Dataset records
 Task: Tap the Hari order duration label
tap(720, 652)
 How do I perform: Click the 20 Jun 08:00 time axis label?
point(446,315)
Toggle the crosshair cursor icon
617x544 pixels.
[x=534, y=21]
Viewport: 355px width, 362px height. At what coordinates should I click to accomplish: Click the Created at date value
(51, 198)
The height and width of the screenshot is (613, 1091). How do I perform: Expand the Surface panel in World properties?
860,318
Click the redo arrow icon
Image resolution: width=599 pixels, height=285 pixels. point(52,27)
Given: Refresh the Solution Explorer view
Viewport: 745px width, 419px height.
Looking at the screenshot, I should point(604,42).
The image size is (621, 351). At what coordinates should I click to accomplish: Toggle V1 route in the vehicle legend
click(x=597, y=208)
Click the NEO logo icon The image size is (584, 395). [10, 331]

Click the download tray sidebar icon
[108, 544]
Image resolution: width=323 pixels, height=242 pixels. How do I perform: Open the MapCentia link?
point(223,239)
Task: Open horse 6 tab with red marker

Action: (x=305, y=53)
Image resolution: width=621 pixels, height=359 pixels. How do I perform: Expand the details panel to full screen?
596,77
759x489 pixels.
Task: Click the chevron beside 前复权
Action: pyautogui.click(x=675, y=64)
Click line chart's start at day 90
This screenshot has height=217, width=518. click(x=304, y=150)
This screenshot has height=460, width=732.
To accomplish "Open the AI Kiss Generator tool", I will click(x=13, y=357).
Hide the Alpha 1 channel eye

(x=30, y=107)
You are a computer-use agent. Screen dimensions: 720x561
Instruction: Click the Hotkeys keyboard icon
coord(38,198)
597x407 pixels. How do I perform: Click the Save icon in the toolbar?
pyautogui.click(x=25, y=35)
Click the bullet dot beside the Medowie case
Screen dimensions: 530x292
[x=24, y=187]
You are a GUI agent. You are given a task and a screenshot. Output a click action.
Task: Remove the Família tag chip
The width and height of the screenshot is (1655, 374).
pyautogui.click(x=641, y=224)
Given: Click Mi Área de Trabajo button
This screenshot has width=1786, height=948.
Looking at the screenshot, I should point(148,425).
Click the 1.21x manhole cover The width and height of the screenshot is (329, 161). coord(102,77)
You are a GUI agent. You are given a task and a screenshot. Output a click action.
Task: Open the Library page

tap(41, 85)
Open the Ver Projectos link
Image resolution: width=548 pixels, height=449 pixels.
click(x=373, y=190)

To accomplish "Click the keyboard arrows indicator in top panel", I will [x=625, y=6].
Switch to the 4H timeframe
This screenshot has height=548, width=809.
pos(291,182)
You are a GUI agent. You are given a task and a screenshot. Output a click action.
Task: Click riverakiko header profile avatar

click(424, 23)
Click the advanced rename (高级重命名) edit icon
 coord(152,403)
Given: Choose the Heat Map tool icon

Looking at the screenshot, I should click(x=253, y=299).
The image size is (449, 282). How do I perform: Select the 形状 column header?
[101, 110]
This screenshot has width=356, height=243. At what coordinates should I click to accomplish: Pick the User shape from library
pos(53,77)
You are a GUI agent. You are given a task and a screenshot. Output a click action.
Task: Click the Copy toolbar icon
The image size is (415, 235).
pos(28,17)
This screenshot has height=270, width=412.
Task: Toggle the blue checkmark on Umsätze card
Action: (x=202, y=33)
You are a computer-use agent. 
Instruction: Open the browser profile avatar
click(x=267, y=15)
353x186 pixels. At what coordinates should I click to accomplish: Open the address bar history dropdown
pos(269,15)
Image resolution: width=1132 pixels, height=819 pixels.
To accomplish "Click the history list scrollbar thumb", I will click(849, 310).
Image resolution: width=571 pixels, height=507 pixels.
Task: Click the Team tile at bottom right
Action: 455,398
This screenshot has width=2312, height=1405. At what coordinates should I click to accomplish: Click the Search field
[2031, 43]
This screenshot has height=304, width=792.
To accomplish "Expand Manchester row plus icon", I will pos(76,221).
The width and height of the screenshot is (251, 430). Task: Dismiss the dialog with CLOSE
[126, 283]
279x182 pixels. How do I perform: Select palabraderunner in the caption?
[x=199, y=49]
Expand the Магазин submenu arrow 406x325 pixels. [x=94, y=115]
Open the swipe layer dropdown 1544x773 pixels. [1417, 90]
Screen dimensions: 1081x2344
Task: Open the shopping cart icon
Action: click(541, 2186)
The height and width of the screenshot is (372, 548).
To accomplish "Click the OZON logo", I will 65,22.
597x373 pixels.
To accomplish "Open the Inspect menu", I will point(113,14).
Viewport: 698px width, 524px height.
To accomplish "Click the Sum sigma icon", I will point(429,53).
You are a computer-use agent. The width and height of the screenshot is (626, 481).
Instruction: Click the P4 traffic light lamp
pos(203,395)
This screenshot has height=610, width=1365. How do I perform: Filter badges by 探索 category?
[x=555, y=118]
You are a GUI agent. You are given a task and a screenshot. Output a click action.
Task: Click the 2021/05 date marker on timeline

* _Given task_: Copy out all of the records above, line by line, without changing anything.

* _Finished task_:
 Task: Tap the Hari order duration label
tap(720, 652)
 How do I perform: Click the 20 Jun 08:00 time axis label?
point(446,315)
Toggle the crosshair cursor icon
617x544 pixels.
[x=534, y=21]
Viewport: 355px width, 362px height. At what coordinates should I click to accomplish: Click the Created at date value
(51, 198)
The height and width of the screenshot is (613, 1091). How do I perform: Expand the Surface panel in World properties?
860,318
Click the redo arrow icon
Image resolution: width=599 pixels, height=285 pixels. point(52,27)
Given: Refresh the Solution Explorer view
Viewport: 745px width, 419px height.
Looking at the screenshot, I should point(604,42).
The image size is (621, 351). At what coordinates should I click to accomplish: Toggle V1 route in the vehicle legend
click(x=597, y=208)
Click the NEO logo icon The image size is (584, 395). [10, 331]

Click the download tray sidebar icon
[108, 544]
Image resolution: width=323 pixels, height=242 pixels. How do I perform: Open the MapCentia link?
point(223,239)
Task: Open horse 6 tab with red marker

Action: (x=305, y=53)
Image resolution: width=621 pixels, height=359 pixels. How do I perform: Expand the details panel to full screen?
596,77
759x489 pixels.
Task: Click the chevron beside 前复权
Action: pyautogui.click(x=675, y=64)
Click line chart's start at day 90
This screenshot has height=217, width=518. click(x=304, y=150)
This screenshot has height=460, width=732.
To accomplish "Open the AI Kiss Generator tool", I will click(x=13, y=357).
Hide the Alpha 1 channel eye

(x=30, y=107)
You are a computer-use agent. Screen dimensions: 720x561
Instruction: Click the Hotkeys keyboard icon
coord(38,198)
597x407 pixels. How do I perform: Click the Save icon in the toolbar?
pyautogui.click(x=25, y=35)
Click the bullet dot beside the Medowie case
Screen dimensions: 530x292
[x=24, y=187]
You are a GUI agent. You are given a task and a screenshot. Output a click action.
Task: Remove the Família tag chip
The width and height of the screenshot is (1655, 374).
pyautogui.click(x=641, y=224)
Given: Click Mi Área de Trabajo button
This screenshot has width=1786, height=948.
Looking at the screenshot, I should point(148,425).
Click the 1.21x manhole cover The width and height of the screenshot is (329, 161). coord(102,77)
You are a GUI agent. You are given a task and a screenshot. Output a click action.
Task: Open the Library page

tap(41, 85)
Open the Ver Projectos link
Image resolution: width=548 pixels, height=449 pixels.
click(x=373, y=190)

To accomplish "Click the keyboard arrows indicator in top panel", I will [x=625, y=6].
Switch to the 4H timeframe
This screenshot has height=548, width=809.
pos(291,182)
You are a GUI agent. You are given a task and a screenshot. Output a click action.
Task: Click riverakiko header profile avatar

click(424, 23)
Click the advanced rename (高级重命名) edit icon
 coord(152,403)
Given: Choose the Heat Map tool icon

Looking at the screenshot, I should click(x=253, y=299).
The image size is (449, 282). How do I perform: Select the 形状 column header?
[101, 110]
This screenshot has width=356, height=243. At what coordinates should I click to accomplish: Pick the User shape from library
pos(53,77)
You are a GUI agent. You are given a task and a screenshot. Output a click action.
Task: Click the Copy toolbar icon
The image size is (415, 235).
pos(28,17)
This screenshot has height=270, width=412.
Task: Toggle the blue checkmark on Umsätze card
Action: (x=202, y=33)
You are a computer-use agent. 
Instruction: Open the browser profile avatar
click(x=267, y=15)
353x186 pixels. At what coordinates should I click to accomplish: Open the address bar history dropdown
pos(269,15)
Image resolution: width=1132 pixels, height=819 pixels.
To accomplish "Click the history list scrollbar thumb", I will click(849, 310).
Image resolution: width=571 pixels, height=507 pixels.
Task: Click the Team tile at bottom right
Action: 455,398
This screenshot has width=2312, height=1405. At what coordinates should I click to accomplish: Click the Search field
[2031, 43]
This screenshot has height=304, width=792.
To accomplish "Expand Manchester row plus icon", I will pos(76,221).
The width and height of the screenshot is (251, 430). Task: Dismiss the dialog with CLOSE
[126, 283]
279x182 pixels. How do I perform: Select palabraderunner in the caption?
[x=199, y=49]
Expand the Магазин submenu arrow 406x325 pixels. [x=94, y=115]
Open the swipe layer dropdown 1544x773 pixels. [1417, 90]
Screen dimensions: 1081x2344
Task: Open the shopping cart icon
Action: click(541, 2186)
The height and width of the screenshot is (372, 548).
To accomplish "Click the OZON logo", I will 65,22.
597x373 pixels.
To accomplish "Open the Inspect menu", I will point(113,14).
Viewport: 698px width, 524px height.
To accomplish "Click the Sum sigma icon", I will point(429,53).
You are a computer-use agent. The width and height of the screenshot is (626, 481).
Instruction: Click the P4 traffic light lamp
pos(203,395)
This screenshot has height=610, width=1365. How do I perform: Filter badges by 探索 category?
[x=555, y=118]
You are a GUI agent. You are given a task and a screenshot. Output a click action.
Task: Click the 2021/05 date marker on timeline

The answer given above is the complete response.